● **The exercise**: Extend the college study tips below, picking up right after the final tip on flash cards.

● **Provided text**:
In college, you don’t have many options or a lot of time to improve your grade after bombing your first test. In most classes, you have about three tests accounting for a majority of your grade and a few quizzes or homework assignments here and there. Unfortunately, you won’t always get an awesome professor who drops your lowest test grade and replaces it with your highest. Bummer.

I have listed here a few helpful academic tips that I have learned from my experience in college. These can help you get – and stay – on the right track to getting the grades you want.

Studying and Academic Tips:

- Pay attention in class. Well, first things first - go to class. If you're allowed to have a computer in class, consider not taking it. This keeps you from being tempted to check Facebook, browse Pinterest, or text behind your screen. I realize that a lot of people prefer typing notes, but writing isn't so bad. Many professors also post their lecture notes online. You'd be surprised how much easier it is to focus with just a pen and some paper.
- This kind of goes along with the last tip, but take good notes in class. Focusing and learning while in class extremely helps to take off the load later when studying for a test. Being slightly knowledgeable about the subject before going into studying is so much better than being completely in the dark. It keeps you from having to cram, and it prevents a lot of stress. Trust me.
- Read the text book as you cover the chapters in class! I can’t stress the importance of this enough. Do not wait one or two nights before a test to cram in four or five chapters of reading. It’s generally around 100 pages and is not an efficient way of studying at all. Keeping up with the reading and taking notes as you go helps a lot.

*These first 3 tips are essential and help A LOT! Make the most of your time in class and learn. Otherwise you're paying way too much money to sit in a classroom and text or check Facebook. Moving on:

- This is good for those of you who are driven crazy by complete silence. Try listening to classical music while you study. Research suggests that it helps you retain more information by improving short-term memorization. Also, listening to music without lyrics keeps you from focusing on the music; there's nothing to sing along to that will distract you from studying. 
- Switch up your spot when hitting the books. Study in your room, a study lounge, the library, a coffee shop, or even outside (if the weather permits). It’s nice to change things up, but it also helps you determine whether you’re more productive at one place than the other.
- Make flash cards, even if you don’t use them. Just the act of rewriting the information can help you learn it. If you do use them, as I recommend, they are particularly helpful for learning vocabulary and formulas.

● **Supplied entries**:
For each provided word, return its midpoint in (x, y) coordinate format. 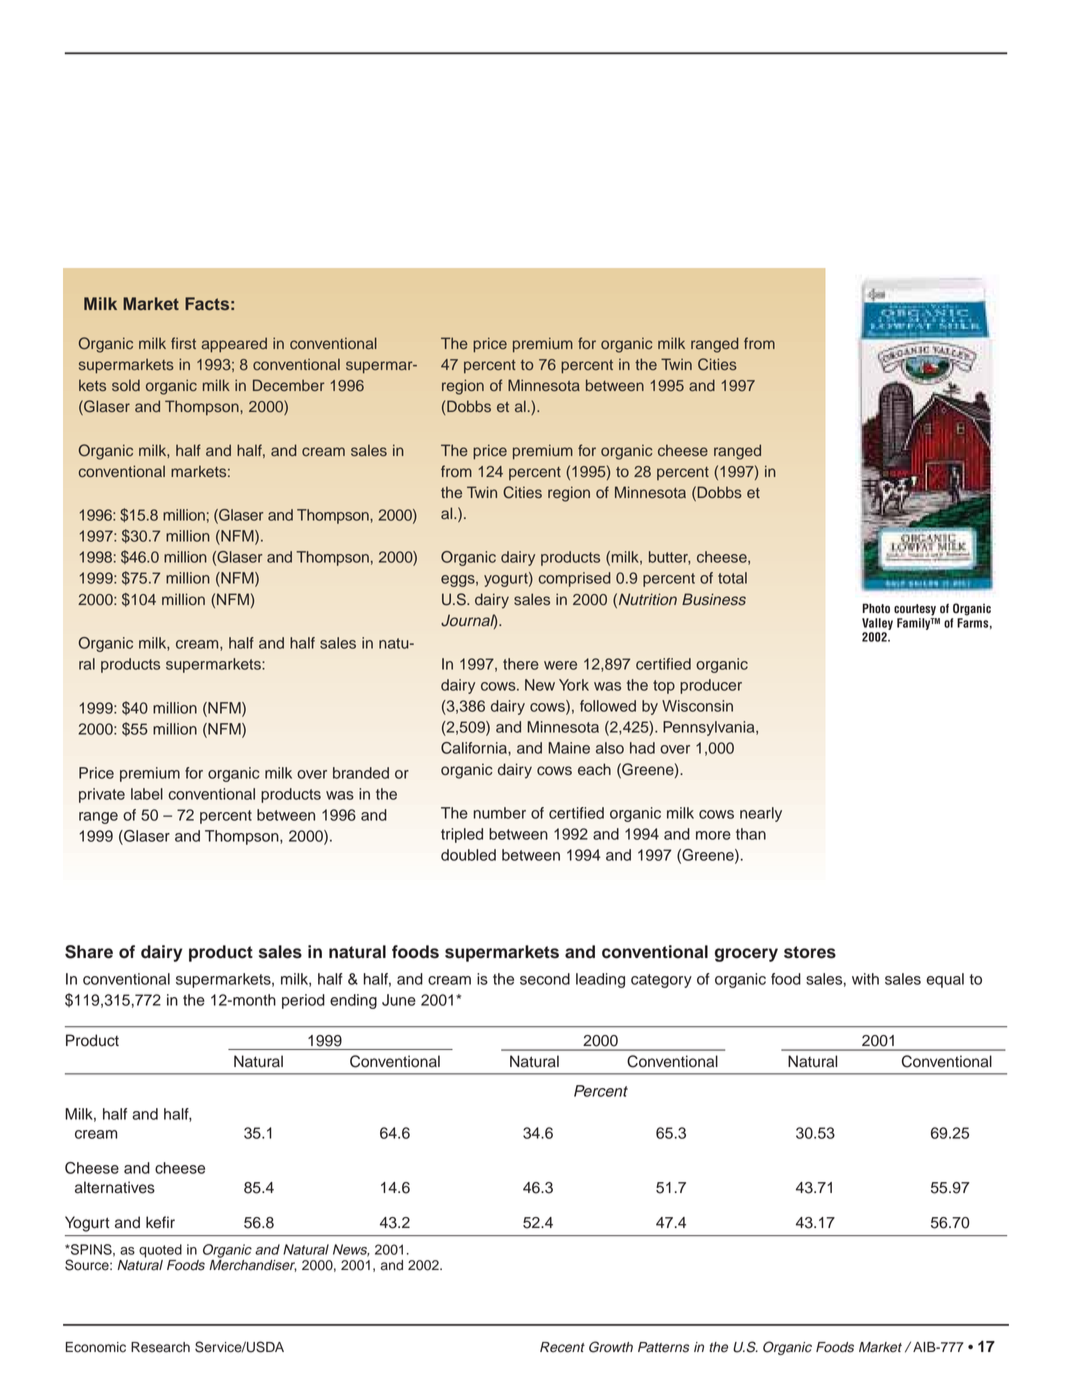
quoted (160, 1251)
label (147, 794)
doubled (468, 855)
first (183, 343)
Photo (876, 608)
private (102, 795)
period (303, 1001)
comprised (575, 579)
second (545, 979)
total (732, 578)
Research (160, 1347)
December (288, 385)
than (751, 834)
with (865, 979)
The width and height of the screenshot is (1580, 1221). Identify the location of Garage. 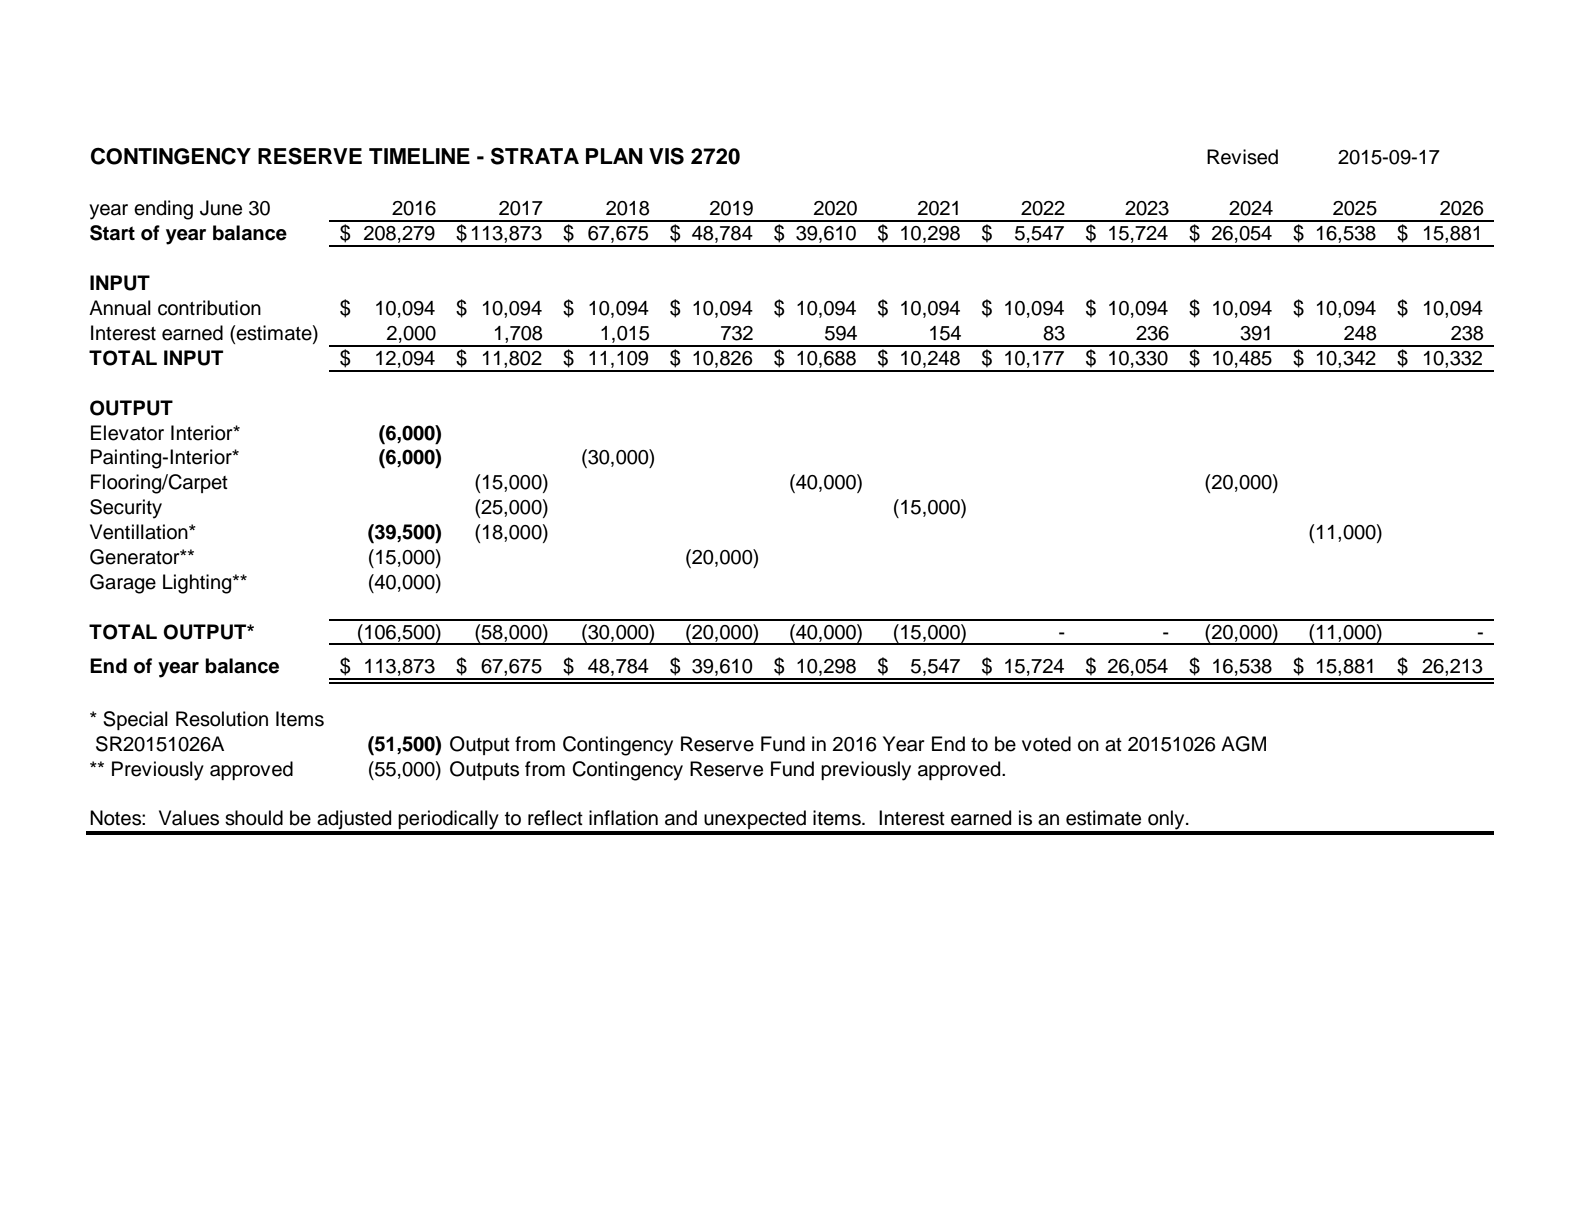
(123, 584).
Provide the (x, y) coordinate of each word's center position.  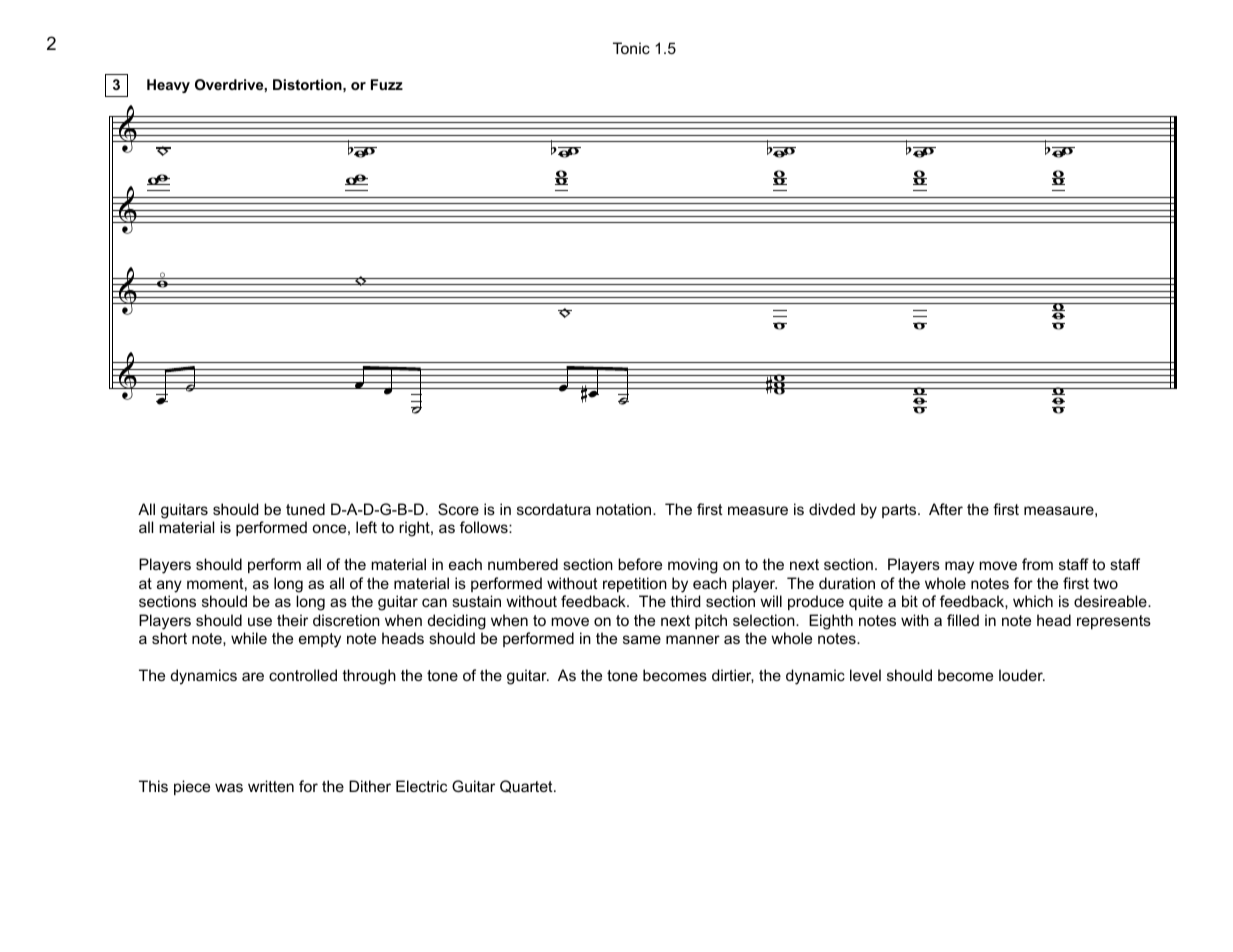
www (780, 384)
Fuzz (387, 84)
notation (625, 509)
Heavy (168, 86)
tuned (305, 509)
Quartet (527, 786)
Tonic (631, 48)
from (1037, 564)
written (271, 786)
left (366, 527)
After (946, 509)
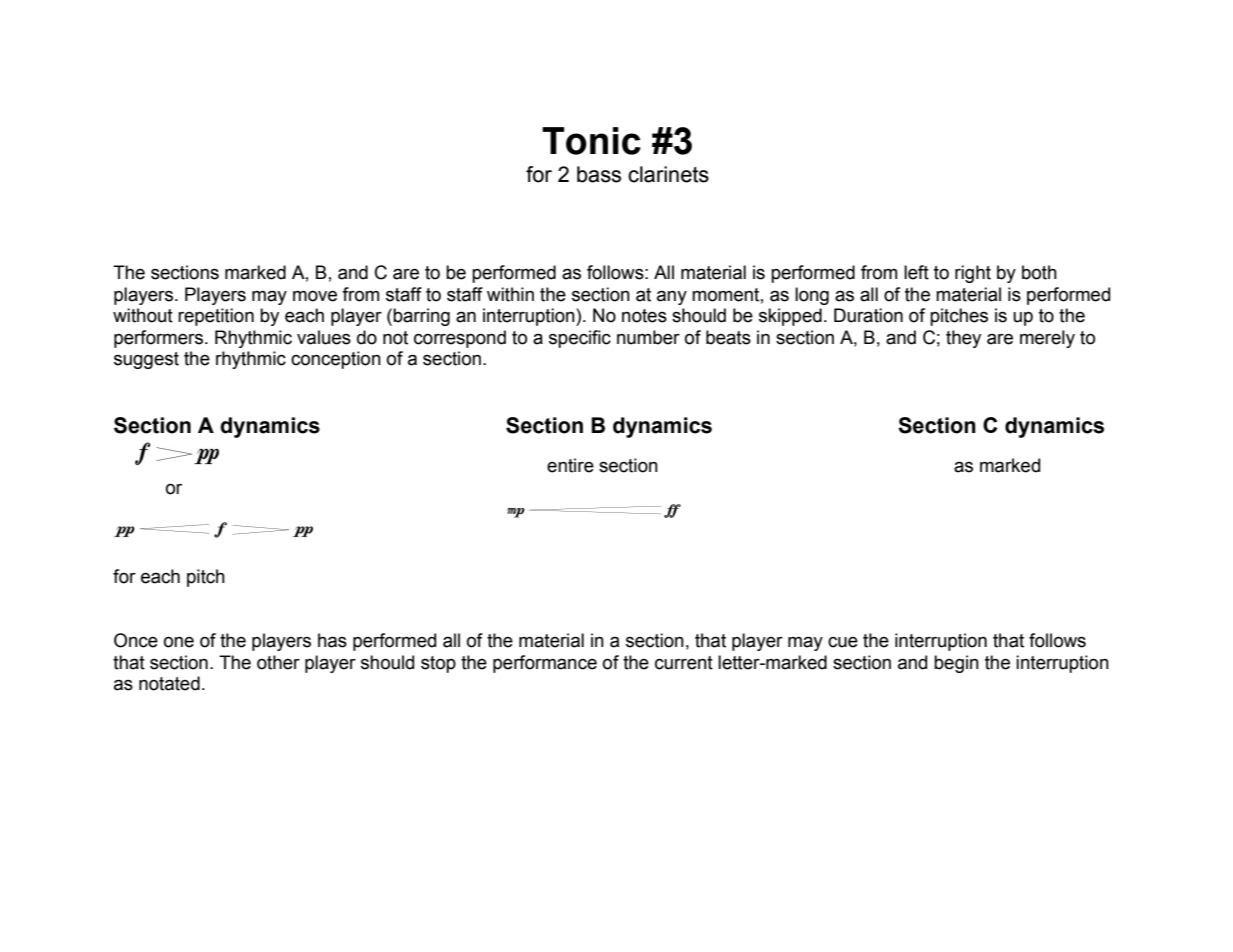  What do you see at coordinates (648, 337) in the page?
I see `number` at bounding box center [648, 337].
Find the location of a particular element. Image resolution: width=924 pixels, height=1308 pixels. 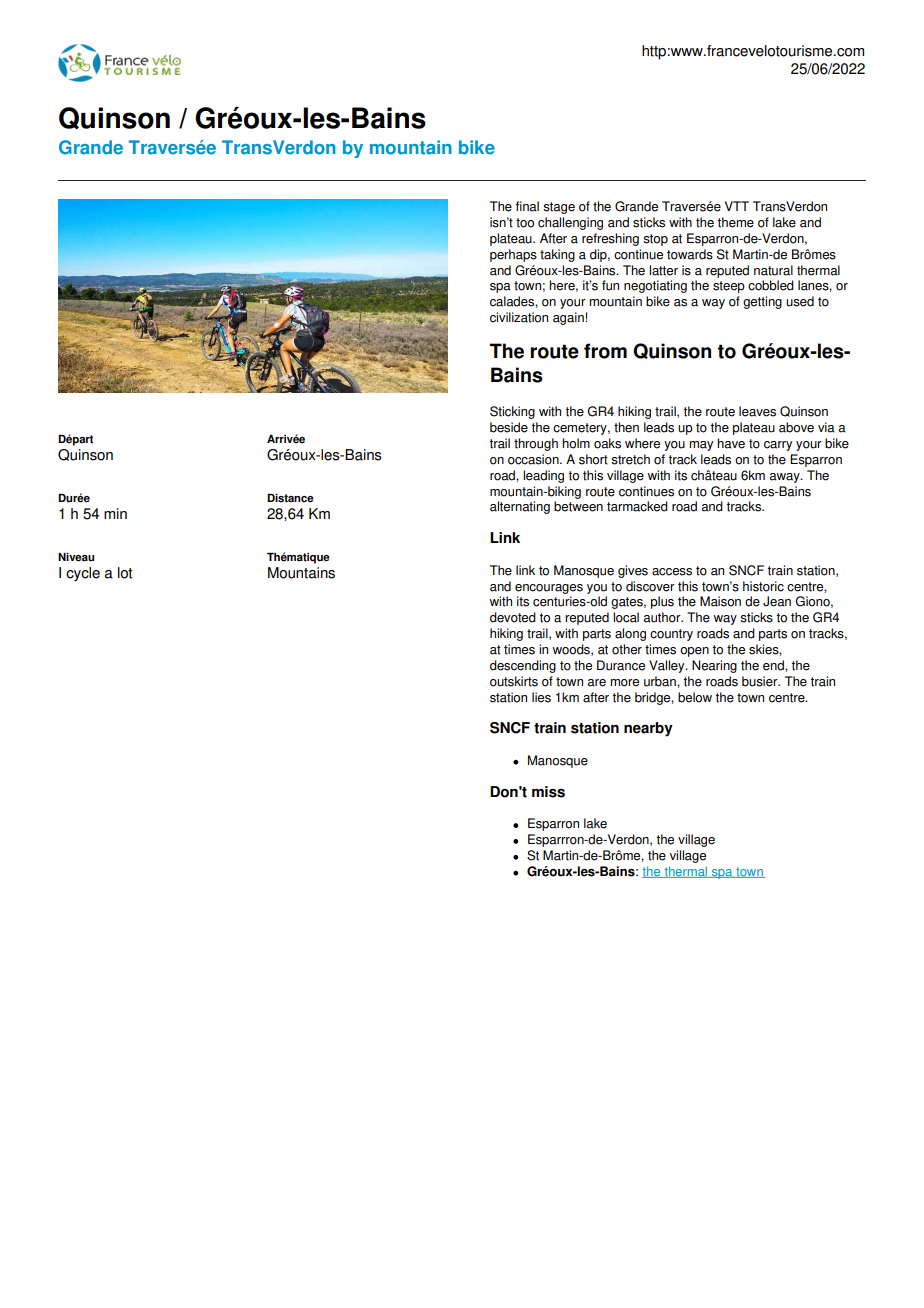

alternating is located at coordinates (520, 507).
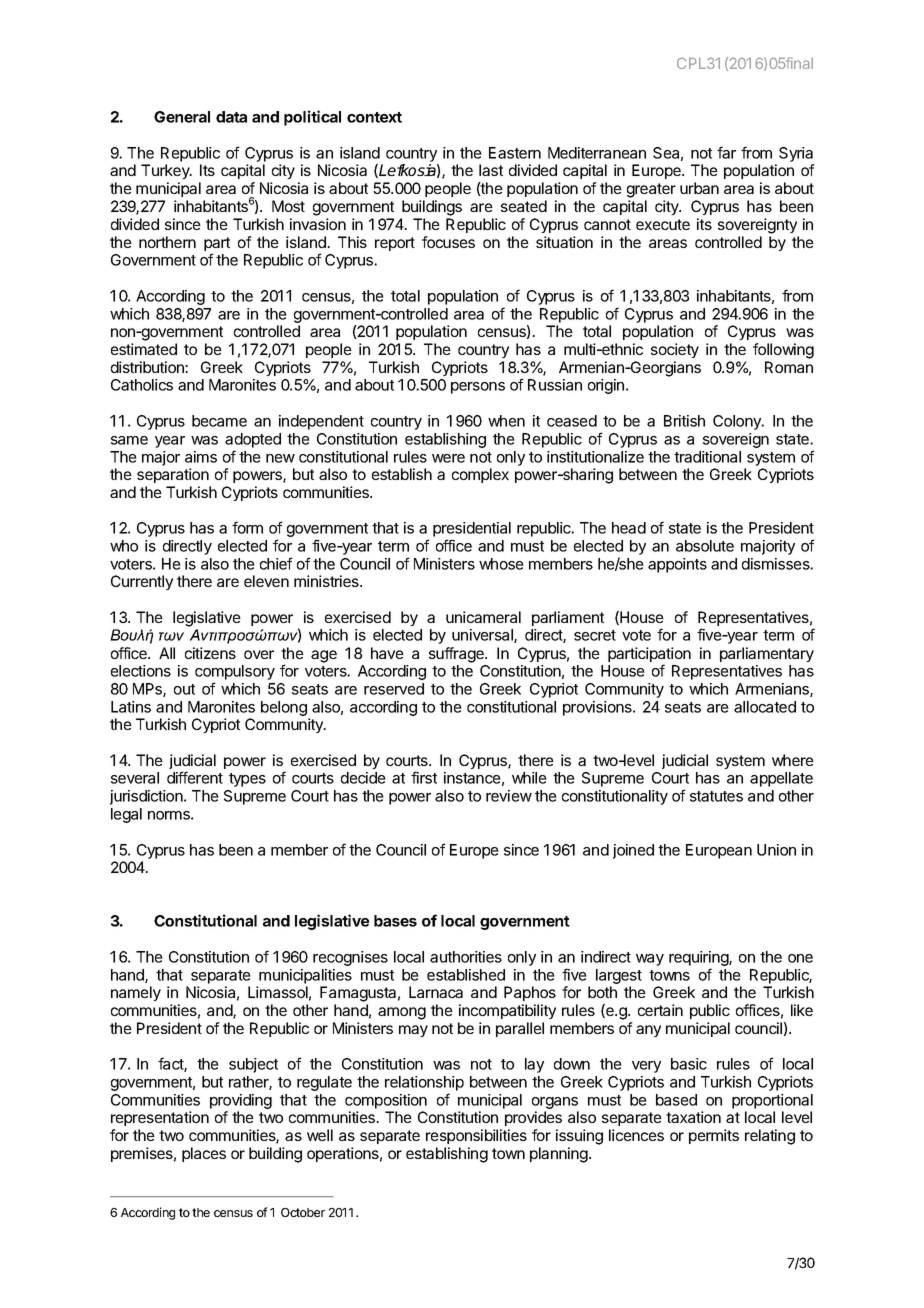 Image resolution: width=924 pixels, height=1308 pixels. Describe the element at coordinates (491, 170) in the document. I see `last` at that location.
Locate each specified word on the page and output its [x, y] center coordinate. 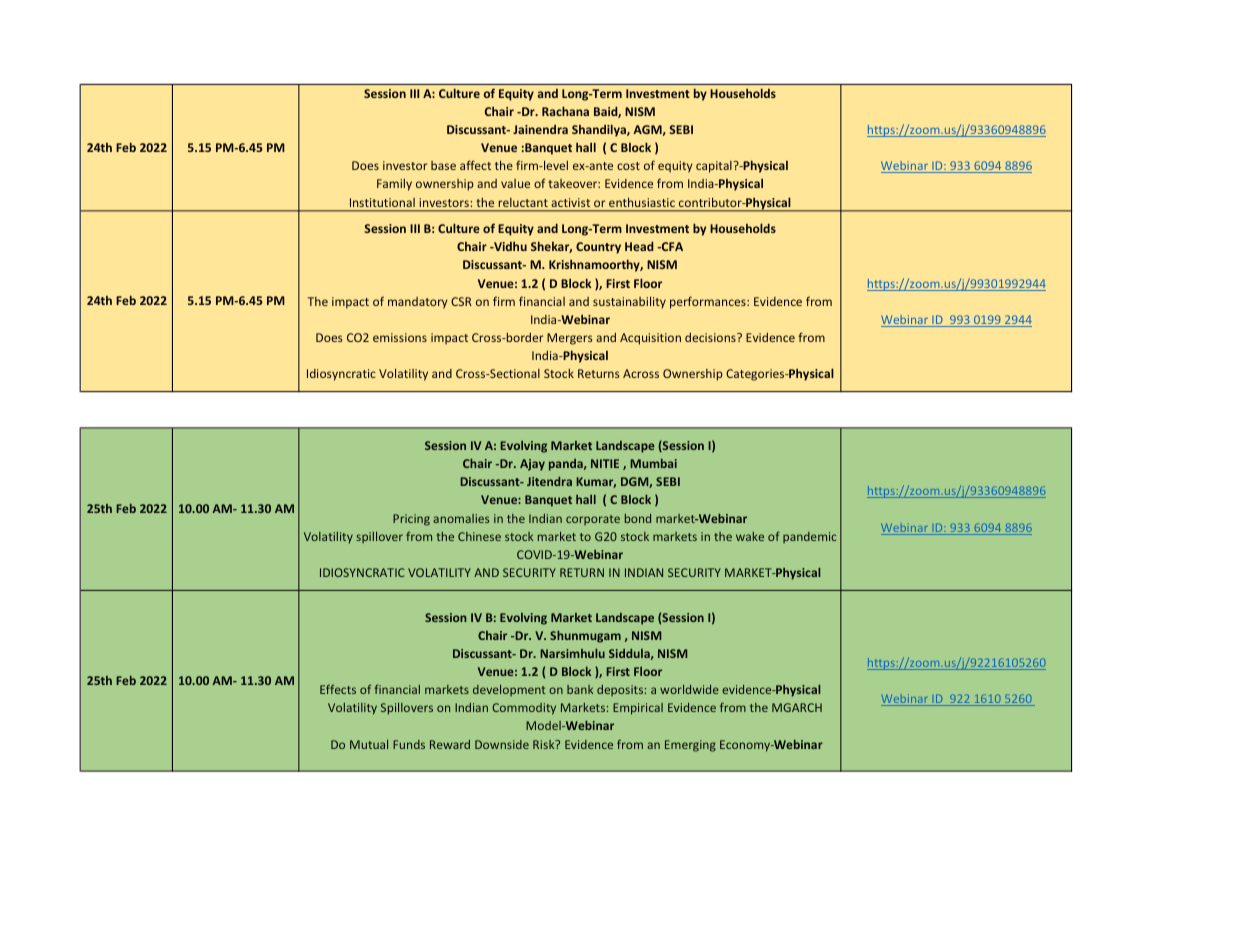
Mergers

● **Answer to the task**:
- Study in intervals of say 45 minutes or an hour – whatever works best for you. Take a 10 minute break or so in between each interval to keep yourself sane and to give your brain a break. It may even help to set an alarm on your phone to stay strict to a schedule; that way you don’t have to worry about not being disciplined enough to get back to studying.
- Introduce yourself to your professors, and try to somewhat get to know at least one of them. This is a little more important for those of you attending a large college where you will be in classes of hundreds of students. (At small colleges with classes of say 15-40 students, you’re kind of forced into knowing your professor). This is important because when you apply for scholarships or job applications while in college, you are often asked for a letter of recommendation from a professor. Don’t be surprised if a professor turns you down because they don’t know you well enough to feel comfortable writing one. More than likely, they can’t even put your face with your name. Make connections. They are vital.

*Note: Professors WANT TO HELP YOU! Especially with very large classes, people often think that professors don’t care what you do in class and how your grade ends up. A majority of the time that is not true! You can e-mail them or ask questions before and after class if needed, and they’re happy to help. Also, take advantage of their office hours. The whole point of them is to help you, but you have to make the effort to go if you’re struggling. They won’t reach out to you first.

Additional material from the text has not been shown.